I stand here on the summit of the mountain. I lift my head and I spread my arms. This, my body and spirit, this is the end of the quest. I wished to know the meaning of things. I am the meaning. I wished to find a warrant for being. I need no warrant for being, and no word of sanction upon my being. I am the warrant and the sanction.It is my eyes which see, and the sight of my eyes grants beauty to the earth. It is my ears which hear, and the hearing of my ears gives its song to the world. It is my mind which thinks, and the judgment of my mind is the only searchlight that can find the truth. It is my will which chooses, and the choice of my will is the only edict I must respect.Many words have been granted me, and some are wise, and some are false, but only three are holy: "I will it! (Chapter 11, paragraph 4)
This chant liberates a person from the external influence.

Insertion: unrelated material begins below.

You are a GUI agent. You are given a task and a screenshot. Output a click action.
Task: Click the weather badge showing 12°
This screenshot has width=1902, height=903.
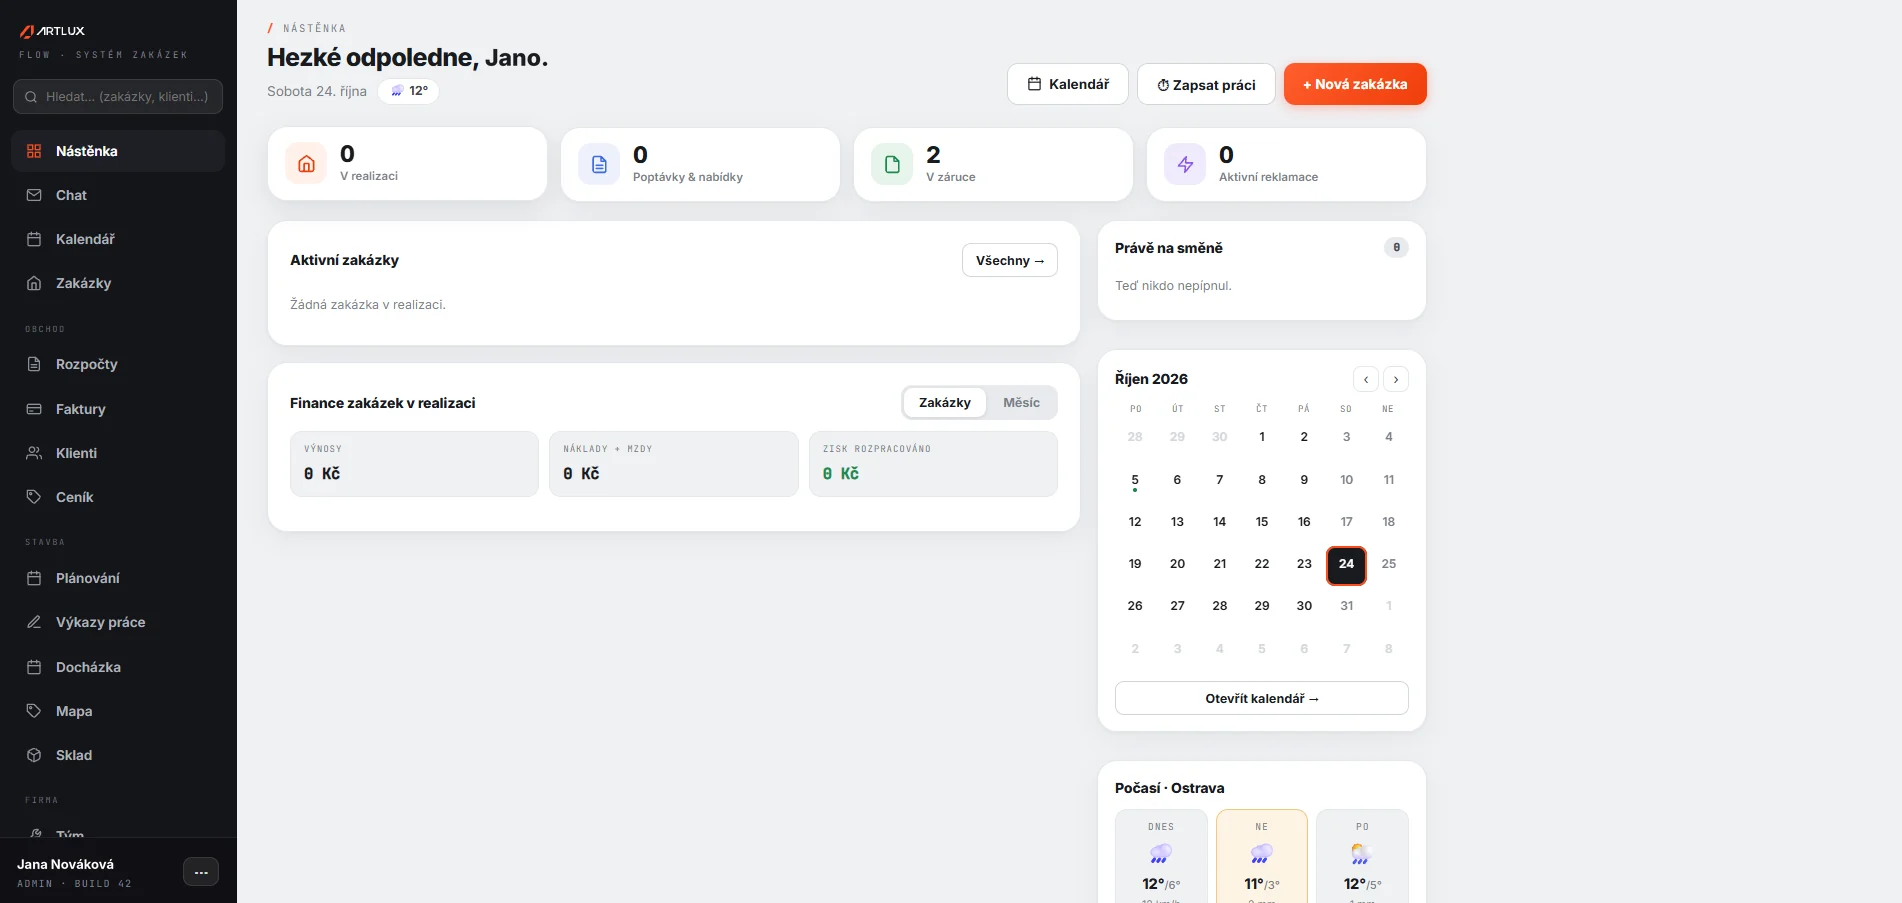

It is extremely important. Not only it declares one’s value and vividly depicts a person as a great being, able in body and spirit. Not only it is a meditation on self, in the healthiest way possible, the denial of any narcissist intentions in pure love for oneself. It is also a declaration of freedom from any social expectations, any usage from the side of the others. A person separates themselves from any rules of the society, leaving only themselves, their wishes, their natural curiosity.
They reject the need to satisfy the demands and expectations of the others and also admit that no one exists to satisfy their own demands and expectations. The person declares themselves as a unique and separate being, worthy to live at their best and have everything their soul wishes - but not to rule the others. It is made to integrate back to the society, with respect and understanding that people around them are no less unique, powerful and beautiful beings.
The main goal of the Anthem isn’t to reinvent the concept of Ubermensch, but to be spread among the people, creating the society of independent and strong people, benevolent just by their nature and valuing each other not because of the moral norms, but as their own free choice to create the better future together. Ayn Rand has a deep faith in humanity, believing that everyone is able to accept the idea of the Anthem and integrate it into their worldview, though opening the way to the constant improving and perfection.